Submitted to: Meeting Abstract
Publication Type: Other
Publication Acceptance Date: 10/25/1999
Publication Date: N/A
Citation: N/A

Interpretive Summary:

Technical Abstract: The carabid Lebia grandis is an indigenous natural enemy of the Colorado potato beetle, Leptinotarsa decemlineata. Adults are predators of egg, larval, and pupal stages of L. decemlineata, whereas 1st instar larvae are external parasitoids of L. decemlineata mature larvae or pupae. Adults forage on plant foliage and the ground for prey during the day or night, depending on the conditions of humidity and temperature. Female L. grandi have very high reproductive potential. A single female can produce as many as 1300 eggs in its lifetime. Adults can live through two consecutive field seasons.
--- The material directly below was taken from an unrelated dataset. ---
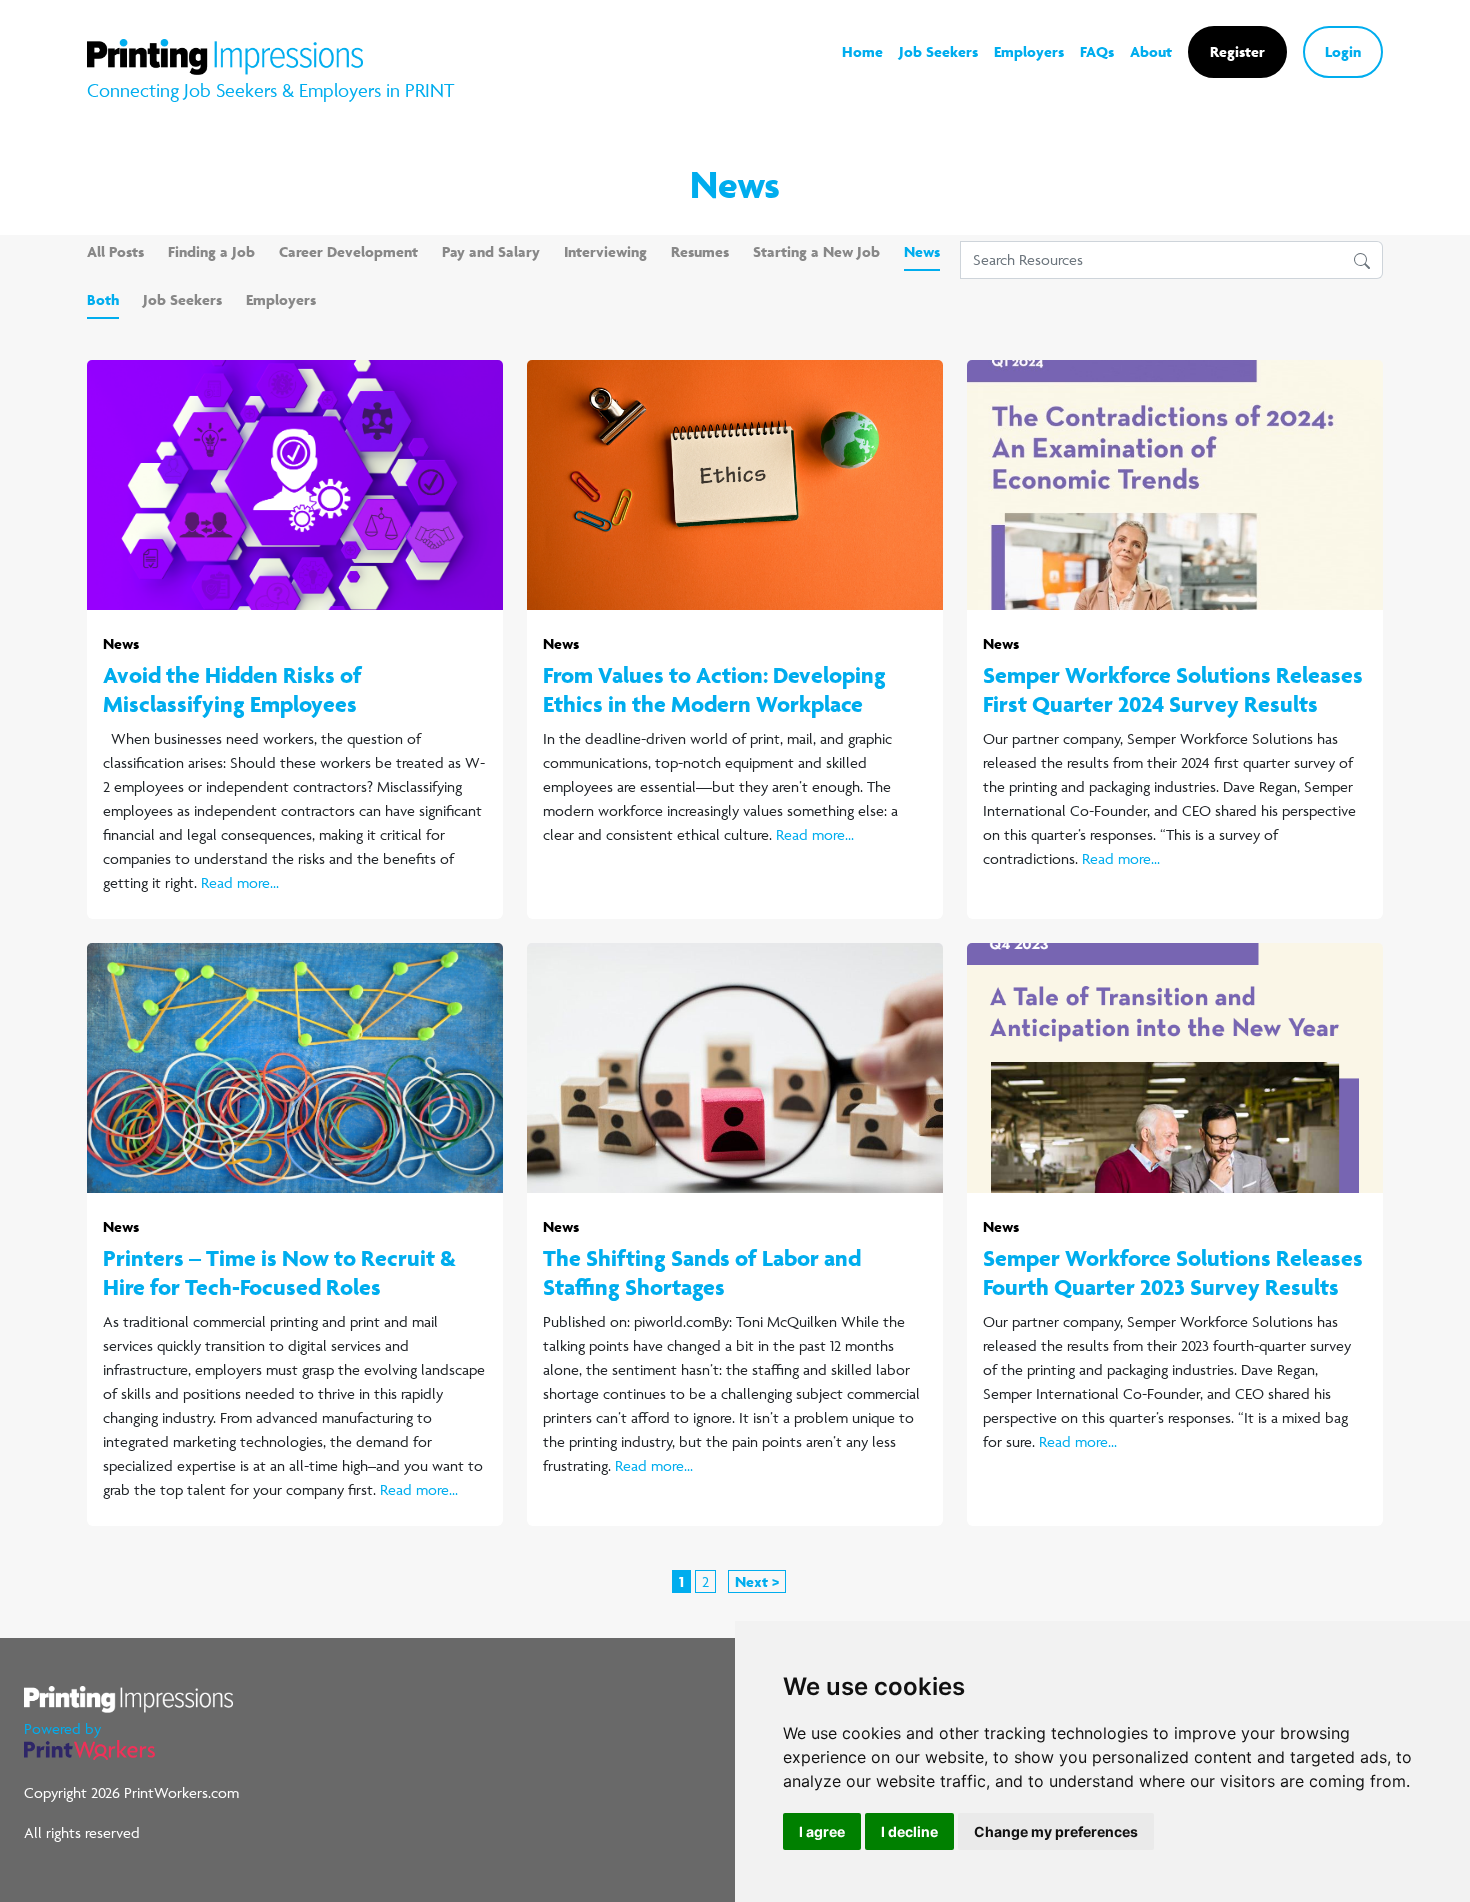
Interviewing (605, 251)
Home (862, 51)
Often two generations are produced in the same season. The parasitic habit of the L. grandis larvae is very unique and is the exception for the family. Larvae probably have difficulty successfully parasitizing their host; this accounts for the inordinate number of eggs that are produced per female adult. L. grandis 1st instars must locate L. decemlineata mature larvae in their soil chambers before they seal the chamber around them. Apparently, the pupation chambers are impenetrable by L. grandis 1st instars once they are closed. L. grandis will have considerable potential as a part of an IPM program in fields of nontransgenic potato in which pesticides are used judiciously. This enemy has considerable potential for mass rearing and then releasing into fields of potato to augment their existing populatins.